Stored records:
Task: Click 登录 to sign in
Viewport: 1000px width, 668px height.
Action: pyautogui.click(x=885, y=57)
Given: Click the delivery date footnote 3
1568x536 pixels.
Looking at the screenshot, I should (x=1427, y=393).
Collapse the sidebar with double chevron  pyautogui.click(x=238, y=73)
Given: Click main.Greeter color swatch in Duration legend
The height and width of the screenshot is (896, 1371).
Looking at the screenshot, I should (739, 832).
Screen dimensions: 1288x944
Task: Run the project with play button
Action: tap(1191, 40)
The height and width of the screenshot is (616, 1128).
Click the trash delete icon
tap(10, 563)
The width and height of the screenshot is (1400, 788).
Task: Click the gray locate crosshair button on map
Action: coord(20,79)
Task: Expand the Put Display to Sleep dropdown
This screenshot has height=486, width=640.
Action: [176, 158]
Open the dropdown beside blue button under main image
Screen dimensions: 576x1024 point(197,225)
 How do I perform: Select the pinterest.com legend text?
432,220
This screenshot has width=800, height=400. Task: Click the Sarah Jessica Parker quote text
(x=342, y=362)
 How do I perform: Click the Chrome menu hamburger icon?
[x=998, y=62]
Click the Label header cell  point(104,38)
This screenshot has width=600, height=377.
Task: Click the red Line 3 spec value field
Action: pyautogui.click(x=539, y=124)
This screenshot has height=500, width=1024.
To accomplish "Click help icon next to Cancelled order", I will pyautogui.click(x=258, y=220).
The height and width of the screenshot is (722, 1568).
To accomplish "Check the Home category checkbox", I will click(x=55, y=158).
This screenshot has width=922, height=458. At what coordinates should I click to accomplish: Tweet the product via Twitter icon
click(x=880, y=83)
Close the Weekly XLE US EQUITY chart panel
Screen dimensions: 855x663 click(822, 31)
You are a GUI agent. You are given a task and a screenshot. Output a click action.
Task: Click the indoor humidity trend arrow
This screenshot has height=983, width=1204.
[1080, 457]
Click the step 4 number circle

WHAT THE TASK ASKS:
All of the data above needs to be transcribed verbatim.

WRITTEN RESPONSE:
Task: Click 登录 to sign in
Viewport: 1000px width, 668px height.
Action: pyautogui.click(x=885, y=57)
Given: Click the delivery date footnote 3
1568x536 pixels.
Looking at the screenshot, I should (x=1427, y=393).
Collapse the sidebar with double chevron  pyautogui.click(x=238, y=73)
Given: Click main.Greeter color swatch in Duration legend
The height and width of the screenshot is (896, 1371).
Looking at the screenshot, I should (739, 832).
Screen dimensions: 1288x944
Task: Run the project with play button
Action: tap(1191, 40)
The height and width of the screenshot is (616, 1128).
Click the trash delete icon
tap(10, 563)
The width and height of the screenshot is (1400, 788).
Task: Click the gray locate crosshair button on map
Action: coord(20,79)
Task: Expand the Put Display to Sleep dropdown
This screenshot has height=486, width=640.
Action: [176, 158]
Open the dropdown beside blue button under main image
Screen dimensions: 576x1024 point(197,225)
 How do I perform: Select the pinterest.com legend text?
432,220
This screenshot has width=800, height=400. Task: Click the Sarah Jessica Parker quote text
(x=342, y=362)
 How do I perform: Click the Chrome menu hamburger icon?
[x=998, y=62]
Click the Label header cell  point(104,38)
This screenshot has width=600, height=377.
Task: Click the red Line 3 spec value field
Action: pyautogui.click(x=539, y=124)
This screenshot has height=500, width=1024.
To accomplish "Click help icon next to Cancelled order", I will pyautogui.click(x=258, y=220).
The height and width of the screenshot is (722, 1568).
To accomplish "Check the Home category checkbox", I will click(x=55, y=158).
This screenshot has width=922, height=458. At what coordinates should I click to accomplish: Tweet the product via Twitter icon
click(x=880, y=83)
Close the Weekly XLE US EQUITY chart panel
Screen dimensions: 855x663 click(822, 31)
You are a GUI agent. You are given a task and a screenshot. Output a click action.
Task: Click the indoor humidity trend arrow
This screenshot has height=983, width=1204.
[1080, 457]
Click the step 4 number circle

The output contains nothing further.